Periods of rising prices are generally periods of business prosperity and of "good times" to the community as a whole. With a rise in prices business profits tend to increase and a general feeling of confidence spreads among all classes. Confidence in the safety and profit of business ventures extends from group to group, resulting in a larger production of wealth and an increase in the purchasing power of the entire community. At such times there is grave danger that business confidence may lead to production beyond the normal needs of consumption, and to an era of speculation that may result in a business crisis.

On the other hand, when prices are falling, that is, when.

the value of money is rising, business is depressed and sluggish. The. effect of falling prices generally follows the same order of progression from one economic group to another as was noted in the case of rising prices. If the supply of money does not keep pace with the demand, bank reserves are reduced, loans are called and interest rates, especially on call loans, tend to stiffen. Dealers in stocks and bonds and speculative commodities begin to sell their holdings at a sacrifice. Lack of confidence and uncertainty spread to general business, sales of manufactured products begin to fall, buying of raw materials slackens, profits decline, and people begin to talk of the "hard times." In periods of falling prices the wage-earner and the salaried man seem to be benefited because their wages are the last to fall. This benefit, however, is more apparent than real, for when industry slackens great numbers of laborers are laid off entirely or find employment only on part time. In such case any gain to them through lower prices is more than offset by a decline in money income. Falling prices benefit only those in receipt of fixed incomes, as, for example, bondholders and annuitants.

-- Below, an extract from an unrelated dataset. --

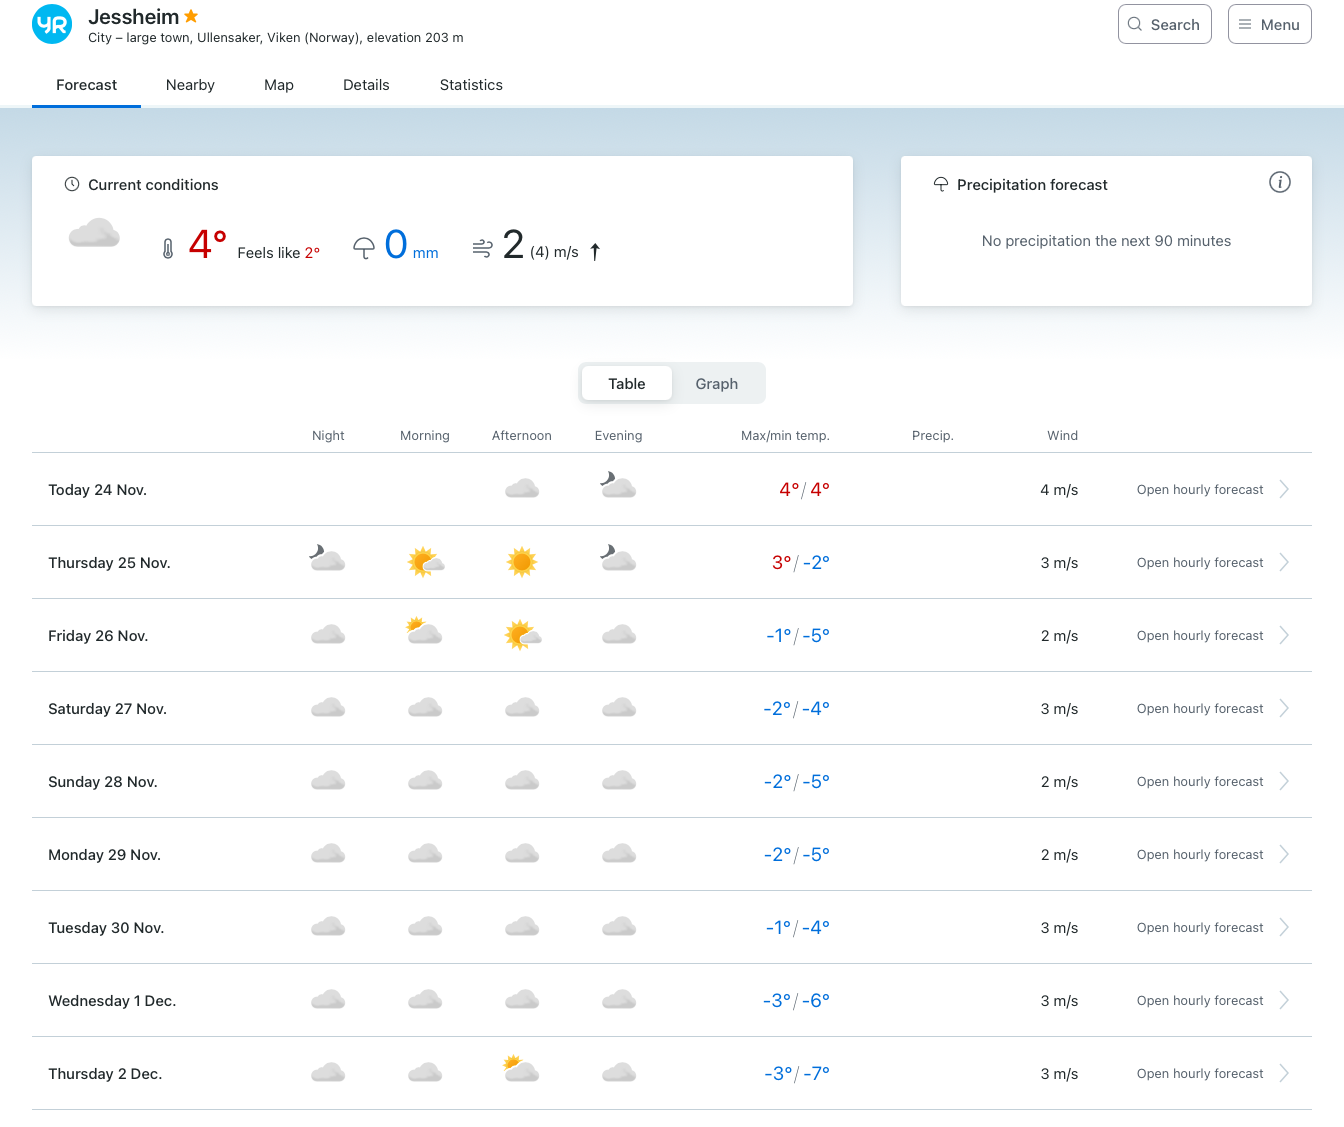Click the YR logo icon

pos(52,25)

The foregoing summary of the effects of a change in the value of the standard serves to show the general tendency of a depreciating standard, that is, of rising prices, to stimulate production to the point possibly where over-confidence may lead to an unwise use of capital and labor; and of an appreciating standard to discourage the production of wealth and so to bring hardship upon all. As Professor Johnson well says, "It is this effect upon production which makes the question of price an all-important one. Money is much more than a mere go-between or messenger, and cannot be left out of account when considering the forces that direct the productive efforts of men, for changes in its value are universal in their effect."1

Changes in the purchasing power of money affect all economic classes: wage-earners, capitalists and enterprisers; producers and consumers; speculators and investors. The most marked effect of such changes can be seen as between the debtor and creditor classes. It is generally understood that a fall in prices or a rise in the purchasing power of money benefits the creditor, while a rise in prices benefits the debtor. When prices fall between the time of incurring a debt and the time for paying it, the debtor upon returning the amount of money borrowed has to return a larger amount of goods; when prices rise the debtor returns less in the way of goods. For short periods of time changes in prices are generally slight and have but little effect upon the relations between debtor and creditor. As Professor Taussig says, "A change of five per cent or ten per cent, as registered in an index number, would probably be little noticed by most debtors and creditors. Each would be concerned only with the particular articles bought or sold by him; and these articles might remain unchanged in price, or move in a different direction from the index numbers, or in a different degree. It is only abrupt and marked changes in prices that disturb the usual approximate equity of debt payments. Under a specie standard such changes do not take place; this much is brought about by the durability of specie and the consequent slowness of changes in the total stock."1

1 Johnson: Money and Currency, p. 171.

But though exchanges that are settled at once are unaffected by changes in the value of money, the situation is quite different in the case of debts having a considerable time to run. The great majority of business transactions to-day are done on a credit basis. In the interval between the creation of a debt and its payment months or years later, a change may occur in the standard by which the amount of money given in settlement of the debt may have a considerably greater or less purchasing power than it had when the debt was contracted.